The Maven Dependency Graph: a Temporal Graph-based Representation of Maven Central
This provides a resource for researchers and developers to study Java application architecture and evolution, but it is incremental as it repackages existing data into a more accessible format.
The paper tackles the challenge of analyzing the Maven Central Repository, a large dataset of 2.8M Java artifacts with dependencies, by creating the Maven Dependency Graph, an open-source dataset stored in a graph database that explicitly models dependencies and provides query infrastructure.

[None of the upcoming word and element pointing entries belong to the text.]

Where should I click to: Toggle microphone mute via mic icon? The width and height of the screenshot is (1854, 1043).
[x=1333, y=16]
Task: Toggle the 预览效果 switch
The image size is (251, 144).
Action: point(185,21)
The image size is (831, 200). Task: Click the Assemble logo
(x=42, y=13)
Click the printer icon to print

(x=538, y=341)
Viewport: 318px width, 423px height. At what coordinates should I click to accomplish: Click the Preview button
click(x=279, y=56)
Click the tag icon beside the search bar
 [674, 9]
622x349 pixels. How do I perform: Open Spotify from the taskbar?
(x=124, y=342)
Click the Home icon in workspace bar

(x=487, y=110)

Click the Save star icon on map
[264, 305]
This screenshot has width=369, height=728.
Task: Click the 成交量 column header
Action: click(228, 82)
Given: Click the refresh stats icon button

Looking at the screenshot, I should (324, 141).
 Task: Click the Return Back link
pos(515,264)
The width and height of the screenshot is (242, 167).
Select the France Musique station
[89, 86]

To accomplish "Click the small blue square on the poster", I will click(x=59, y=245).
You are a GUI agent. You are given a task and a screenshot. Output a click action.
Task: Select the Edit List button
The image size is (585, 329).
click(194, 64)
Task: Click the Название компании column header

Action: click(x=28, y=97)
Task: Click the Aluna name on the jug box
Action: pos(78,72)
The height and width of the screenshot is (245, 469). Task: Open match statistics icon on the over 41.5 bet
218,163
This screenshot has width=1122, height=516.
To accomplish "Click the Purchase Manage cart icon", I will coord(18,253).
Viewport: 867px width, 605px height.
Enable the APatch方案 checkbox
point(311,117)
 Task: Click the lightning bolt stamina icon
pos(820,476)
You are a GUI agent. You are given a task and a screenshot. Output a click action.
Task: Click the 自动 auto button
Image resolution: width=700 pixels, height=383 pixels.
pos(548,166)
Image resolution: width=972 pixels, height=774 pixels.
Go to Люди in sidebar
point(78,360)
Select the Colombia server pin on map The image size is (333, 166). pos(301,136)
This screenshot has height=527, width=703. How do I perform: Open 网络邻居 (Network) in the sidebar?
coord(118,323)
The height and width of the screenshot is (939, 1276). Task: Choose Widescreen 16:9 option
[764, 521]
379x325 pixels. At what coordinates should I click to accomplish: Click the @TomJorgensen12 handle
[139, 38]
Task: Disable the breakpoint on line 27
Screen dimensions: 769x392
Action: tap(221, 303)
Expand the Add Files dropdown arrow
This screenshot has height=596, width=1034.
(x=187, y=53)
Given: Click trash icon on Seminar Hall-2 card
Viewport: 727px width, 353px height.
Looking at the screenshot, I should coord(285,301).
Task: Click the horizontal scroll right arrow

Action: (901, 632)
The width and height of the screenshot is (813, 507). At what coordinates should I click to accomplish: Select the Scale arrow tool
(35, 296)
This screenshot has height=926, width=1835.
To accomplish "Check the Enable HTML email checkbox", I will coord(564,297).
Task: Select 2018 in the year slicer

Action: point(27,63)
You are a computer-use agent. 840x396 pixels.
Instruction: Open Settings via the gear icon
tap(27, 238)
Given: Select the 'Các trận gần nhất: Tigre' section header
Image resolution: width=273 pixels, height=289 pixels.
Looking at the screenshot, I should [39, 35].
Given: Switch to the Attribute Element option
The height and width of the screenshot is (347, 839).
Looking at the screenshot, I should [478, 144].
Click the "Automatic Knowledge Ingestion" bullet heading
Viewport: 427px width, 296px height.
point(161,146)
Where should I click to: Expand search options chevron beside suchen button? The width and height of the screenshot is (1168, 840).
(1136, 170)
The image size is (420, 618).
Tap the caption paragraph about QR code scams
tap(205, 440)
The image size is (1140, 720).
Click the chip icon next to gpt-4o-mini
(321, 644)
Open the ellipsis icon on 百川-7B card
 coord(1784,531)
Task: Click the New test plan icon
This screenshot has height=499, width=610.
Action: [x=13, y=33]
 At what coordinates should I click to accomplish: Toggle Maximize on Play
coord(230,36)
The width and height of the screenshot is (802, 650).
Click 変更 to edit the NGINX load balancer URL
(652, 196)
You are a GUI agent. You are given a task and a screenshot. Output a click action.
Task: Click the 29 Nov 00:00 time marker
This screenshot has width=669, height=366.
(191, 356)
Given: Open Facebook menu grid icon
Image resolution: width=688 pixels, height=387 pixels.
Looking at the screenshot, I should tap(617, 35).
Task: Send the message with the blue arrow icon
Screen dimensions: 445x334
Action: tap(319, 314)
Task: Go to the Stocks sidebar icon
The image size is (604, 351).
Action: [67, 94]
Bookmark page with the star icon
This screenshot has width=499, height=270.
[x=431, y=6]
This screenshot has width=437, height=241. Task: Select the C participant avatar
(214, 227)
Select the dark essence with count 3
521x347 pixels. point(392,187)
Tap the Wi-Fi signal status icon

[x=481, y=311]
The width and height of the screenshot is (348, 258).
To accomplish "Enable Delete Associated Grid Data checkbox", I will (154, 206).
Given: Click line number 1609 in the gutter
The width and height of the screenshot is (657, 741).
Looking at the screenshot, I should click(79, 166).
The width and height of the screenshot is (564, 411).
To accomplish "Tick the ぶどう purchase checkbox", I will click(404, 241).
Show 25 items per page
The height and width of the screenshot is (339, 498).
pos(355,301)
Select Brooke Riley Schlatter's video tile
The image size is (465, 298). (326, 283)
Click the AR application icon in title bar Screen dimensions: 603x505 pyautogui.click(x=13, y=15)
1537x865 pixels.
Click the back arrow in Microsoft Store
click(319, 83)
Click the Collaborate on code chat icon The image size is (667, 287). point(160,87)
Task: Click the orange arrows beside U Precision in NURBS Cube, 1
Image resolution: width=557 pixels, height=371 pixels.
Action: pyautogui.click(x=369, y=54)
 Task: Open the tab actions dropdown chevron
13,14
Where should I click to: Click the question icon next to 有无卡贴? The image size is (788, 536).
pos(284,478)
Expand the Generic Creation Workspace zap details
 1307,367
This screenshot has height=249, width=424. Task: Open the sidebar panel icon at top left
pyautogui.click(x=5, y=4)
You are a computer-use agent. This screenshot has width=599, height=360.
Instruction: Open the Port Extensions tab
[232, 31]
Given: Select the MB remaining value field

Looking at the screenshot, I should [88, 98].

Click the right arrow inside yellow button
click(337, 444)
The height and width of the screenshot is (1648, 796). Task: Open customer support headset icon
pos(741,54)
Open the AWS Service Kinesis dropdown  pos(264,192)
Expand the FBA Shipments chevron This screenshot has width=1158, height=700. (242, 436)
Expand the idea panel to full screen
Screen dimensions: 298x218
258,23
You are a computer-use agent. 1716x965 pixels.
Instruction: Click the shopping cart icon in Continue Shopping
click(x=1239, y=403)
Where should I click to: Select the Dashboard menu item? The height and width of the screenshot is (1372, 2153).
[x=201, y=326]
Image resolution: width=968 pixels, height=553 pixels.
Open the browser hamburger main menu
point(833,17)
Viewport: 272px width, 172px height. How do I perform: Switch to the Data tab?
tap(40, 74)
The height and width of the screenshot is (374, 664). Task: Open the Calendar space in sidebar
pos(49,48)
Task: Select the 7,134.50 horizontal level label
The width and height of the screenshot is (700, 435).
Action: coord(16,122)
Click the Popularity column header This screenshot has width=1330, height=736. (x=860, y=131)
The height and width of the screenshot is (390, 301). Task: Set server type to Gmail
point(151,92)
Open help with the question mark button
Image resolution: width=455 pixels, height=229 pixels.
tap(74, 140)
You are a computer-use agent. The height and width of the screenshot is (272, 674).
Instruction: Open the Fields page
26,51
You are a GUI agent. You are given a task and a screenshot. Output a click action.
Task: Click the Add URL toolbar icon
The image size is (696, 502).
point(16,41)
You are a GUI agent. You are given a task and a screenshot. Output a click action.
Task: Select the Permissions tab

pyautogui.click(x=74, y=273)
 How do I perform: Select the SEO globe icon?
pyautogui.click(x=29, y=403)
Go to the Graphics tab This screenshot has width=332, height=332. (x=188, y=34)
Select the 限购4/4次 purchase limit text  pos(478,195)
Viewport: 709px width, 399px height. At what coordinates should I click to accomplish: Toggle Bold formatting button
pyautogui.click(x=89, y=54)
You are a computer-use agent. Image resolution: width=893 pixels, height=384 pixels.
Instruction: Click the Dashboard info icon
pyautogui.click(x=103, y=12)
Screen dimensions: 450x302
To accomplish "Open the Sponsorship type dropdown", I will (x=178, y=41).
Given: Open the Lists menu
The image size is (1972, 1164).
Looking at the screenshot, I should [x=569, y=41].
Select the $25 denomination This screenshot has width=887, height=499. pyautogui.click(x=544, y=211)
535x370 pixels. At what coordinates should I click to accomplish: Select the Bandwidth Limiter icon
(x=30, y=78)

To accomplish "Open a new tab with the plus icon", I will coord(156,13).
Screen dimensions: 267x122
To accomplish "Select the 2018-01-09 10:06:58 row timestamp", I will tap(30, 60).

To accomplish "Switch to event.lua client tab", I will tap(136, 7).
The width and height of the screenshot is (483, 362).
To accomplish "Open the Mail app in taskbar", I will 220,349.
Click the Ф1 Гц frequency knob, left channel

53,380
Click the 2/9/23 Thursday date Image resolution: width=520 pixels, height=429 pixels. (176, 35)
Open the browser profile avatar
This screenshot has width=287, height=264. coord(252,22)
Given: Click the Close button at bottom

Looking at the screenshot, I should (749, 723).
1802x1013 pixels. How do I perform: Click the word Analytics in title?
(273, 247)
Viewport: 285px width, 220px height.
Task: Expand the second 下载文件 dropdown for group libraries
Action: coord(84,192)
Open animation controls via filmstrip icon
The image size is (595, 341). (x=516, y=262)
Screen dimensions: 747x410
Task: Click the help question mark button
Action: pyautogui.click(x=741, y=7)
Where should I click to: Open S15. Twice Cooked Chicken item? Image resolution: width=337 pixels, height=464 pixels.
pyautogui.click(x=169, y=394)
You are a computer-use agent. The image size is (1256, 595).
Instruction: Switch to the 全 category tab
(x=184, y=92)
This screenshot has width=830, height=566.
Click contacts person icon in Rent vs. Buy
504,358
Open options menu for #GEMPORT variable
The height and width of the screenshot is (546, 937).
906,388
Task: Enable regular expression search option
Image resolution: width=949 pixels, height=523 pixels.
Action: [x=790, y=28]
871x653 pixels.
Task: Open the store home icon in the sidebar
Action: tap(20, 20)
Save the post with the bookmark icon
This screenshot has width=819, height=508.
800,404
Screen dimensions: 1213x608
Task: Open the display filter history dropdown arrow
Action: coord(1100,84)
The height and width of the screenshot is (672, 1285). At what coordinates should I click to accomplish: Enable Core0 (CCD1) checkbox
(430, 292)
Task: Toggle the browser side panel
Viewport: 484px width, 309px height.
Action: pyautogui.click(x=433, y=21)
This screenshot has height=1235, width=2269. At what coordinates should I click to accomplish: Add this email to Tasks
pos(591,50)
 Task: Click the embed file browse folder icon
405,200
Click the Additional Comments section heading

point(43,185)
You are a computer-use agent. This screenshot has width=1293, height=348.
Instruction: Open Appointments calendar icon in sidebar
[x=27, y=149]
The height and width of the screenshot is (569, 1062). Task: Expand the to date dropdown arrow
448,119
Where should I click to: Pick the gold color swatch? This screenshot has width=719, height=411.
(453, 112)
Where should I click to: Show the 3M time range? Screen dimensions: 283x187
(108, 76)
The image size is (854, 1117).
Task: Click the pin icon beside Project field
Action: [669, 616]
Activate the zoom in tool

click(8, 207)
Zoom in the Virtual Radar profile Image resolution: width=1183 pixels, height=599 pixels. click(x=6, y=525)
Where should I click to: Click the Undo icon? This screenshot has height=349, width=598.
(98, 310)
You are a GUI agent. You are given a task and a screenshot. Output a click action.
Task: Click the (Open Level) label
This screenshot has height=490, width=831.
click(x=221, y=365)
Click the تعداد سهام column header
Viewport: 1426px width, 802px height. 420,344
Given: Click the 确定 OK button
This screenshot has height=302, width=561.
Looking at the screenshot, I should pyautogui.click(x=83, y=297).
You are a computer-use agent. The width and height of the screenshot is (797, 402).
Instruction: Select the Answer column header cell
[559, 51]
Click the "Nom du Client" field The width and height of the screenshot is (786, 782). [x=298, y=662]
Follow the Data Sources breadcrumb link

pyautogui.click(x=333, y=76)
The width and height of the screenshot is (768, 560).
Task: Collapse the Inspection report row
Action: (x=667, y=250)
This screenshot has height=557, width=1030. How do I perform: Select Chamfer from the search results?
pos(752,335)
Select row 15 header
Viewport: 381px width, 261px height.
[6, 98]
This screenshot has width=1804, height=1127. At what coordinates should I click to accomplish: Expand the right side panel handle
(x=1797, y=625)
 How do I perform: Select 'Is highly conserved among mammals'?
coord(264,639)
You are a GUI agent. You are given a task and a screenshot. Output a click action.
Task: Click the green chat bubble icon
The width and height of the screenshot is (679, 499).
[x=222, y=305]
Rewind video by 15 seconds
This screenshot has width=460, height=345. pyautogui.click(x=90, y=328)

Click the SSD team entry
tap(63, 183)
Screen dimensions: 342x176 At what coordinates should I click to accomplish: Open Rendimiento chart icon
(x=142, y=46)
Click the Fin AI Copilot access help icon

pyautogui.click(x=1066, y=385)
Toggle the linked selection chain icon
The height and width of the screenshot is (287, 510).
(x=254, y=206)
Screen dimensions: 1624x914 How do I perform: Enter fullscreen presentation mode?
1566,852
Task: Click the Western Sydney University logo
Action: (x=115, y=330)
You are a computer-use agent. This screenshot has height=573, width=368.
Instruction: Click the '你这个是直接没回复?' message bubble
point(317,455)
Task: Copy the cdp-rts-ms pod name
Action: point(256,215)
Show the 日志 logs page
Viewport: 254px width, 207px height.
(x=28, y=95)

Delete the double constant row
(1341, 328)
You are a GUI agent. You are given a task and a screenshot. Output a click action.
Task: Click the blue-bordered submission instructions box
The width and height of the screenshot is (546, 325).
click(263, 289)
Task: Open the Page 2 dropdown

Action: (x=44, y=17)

The Maven Central Repository provides an extraordinary source of data to understand complex architecture and evolution phenomena among Java applications. As of September 6, 2018, this repository includes 2.8M artifacts (compiled piece of code implemented in a JVM-based language), each of which is characterized with metadata such as exact version, date of upload and list of dependencies towards other artifacts. Today, one who wants to analyze the complete ecosystem of Maven artifacts and their dependencies faces two key challenges: (i) this is a huge data set; and (ii) dependency relationships among artifacts are not modeled explicitly and cannot be queried. In this paper, we present the Maven Dependency Graph. This open source data set provides two contributions: a snapshot of the whole Maven Central taken on September 6, 2018, stored in a graph database in which we explicitly model all dependencies; an open source infrastructure to query this huge dataset.